Dès 1804, le Code civil avait ainsi envisagé l’expropriation. En effet, l’article 545 autorise l’expropriation « pour cause d’utilité publique » et non plus de « nécessité publique » pourtant visée par la DDHC.

Le juge administratif est appelé à se pencher sur la déclaration d’utilité publique (DUP), en cas d’annulation, pour pallier l’abus de la puissance publique, l’article L. 12-5 du Code de l’expropriation prévoit : 

« Tout exproprié peut faire constater par le juge de l’expropriation que l’ordonnance portant transfert de propriété est dépourvue de base légale. »

Il existe cependant des cas particuliers sans nécessité de recourir à l’expropriation et dont les effets sont sensiblement identiques sans pour autant indemniser le propriétaire lésé : remembrement, servitude administrative, incorporation au domaine public, réquisition, règles d’urbanisme…

 

2. Les limites en matière de nationalisations

 

Le préambule de la Constitution de 1946 énonce :

« Tout bien, toute entreprise, dont l’exploitation a ou acquiert les caractères d’un service public national ou d’un monopole de fait doit devenir la propriété de la collectivité. »

Ce texte a ainsi permis d’encadrer la vague importante de nationalisations des années 1945 et 1946, lorsque le Parti Communiste Français faisait partie du Gouvernement Provisoire de la République Française et des gouvernements successifs.
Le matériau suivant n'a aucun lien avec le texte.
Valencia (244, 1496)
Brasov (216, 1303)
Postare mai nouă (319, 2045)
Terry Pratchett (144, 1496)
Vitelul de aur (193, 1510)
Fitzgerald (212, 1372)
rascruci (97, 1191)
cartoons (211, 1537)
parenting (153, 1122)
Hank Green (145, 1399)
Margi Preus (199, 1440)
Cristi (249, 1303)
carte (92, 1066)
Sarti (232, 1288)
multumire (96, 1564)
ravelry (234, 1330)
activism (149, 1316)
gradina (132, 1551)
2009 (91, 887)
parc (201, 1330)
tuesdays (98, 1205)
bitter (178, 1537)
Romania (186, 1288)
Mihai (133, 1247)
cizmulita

Sur cette même base la gauche, revenue au pouvoir en 1981, espérait en faire autant. Le gouvernement socialiste de Pierre Mauroy comptait quatre ministres communistes.

L’opposition parlementaire de droite introduisit un recours devant le Conseil constitutionnel pour voir juger illégales les nationalisations de 1981-1982.

Le Conseil constitutionnel a alors rendu cette importante décision du 16 janvier 1982, affirmant :

–   que le droit de propriété est un droit fondamental ;

–  que les nationalisations ne sont pas limitées aux cas prévus dans la préambule de 1946 ;

–  que le législateur doit respecter les principes de la DDHC de 1789.

 

Aussi, sauf erreur manifeste d’appréciation, le Conseil constitutionnel laisse le législateur seul juge de l’intérêt général.

A contrario, le Conseil constitutionnel a déclaré dans sa décision du 25-26 juin 1986 (privatisations) que les services publics fondamentaux inhérents à l’Etat n’étaient pas privatisables.

Désormais, en matière politique le terme de privatisation a disparu. Le gouvernement issu des élections législatives de 1997 pratique les privatisations en les nommant « ouverture du capital ». Cela relève plus d’un combat sémantique que d’une lutte économique.

Force est de conclure que le Conseil constitutionnel est le juge suprême en matière de droit de propriété dont le caractère fondamental a été consacré.

Toutefois, émerge aujourd’hui un « droit au logement ». Il serait intéressant de voir comment le juge va apprécier l’opposition entre le droit de propriété, liberté fondamentale, et le « droit au logement » qui a été déclaré comme objectif de valeur constitutionnel. En effet, jusqu’à présent, l’autorité publique, par voie d’exception pouvait porter atteinte à la propriété publique. Désormais, si le législateur suivait la piste initiée par le Conseil constitutionnel, une personne physique de droit privé pourrait porter atteinte au droit de propriété individuel, et ce malgré les garanties accordées par la DDHC.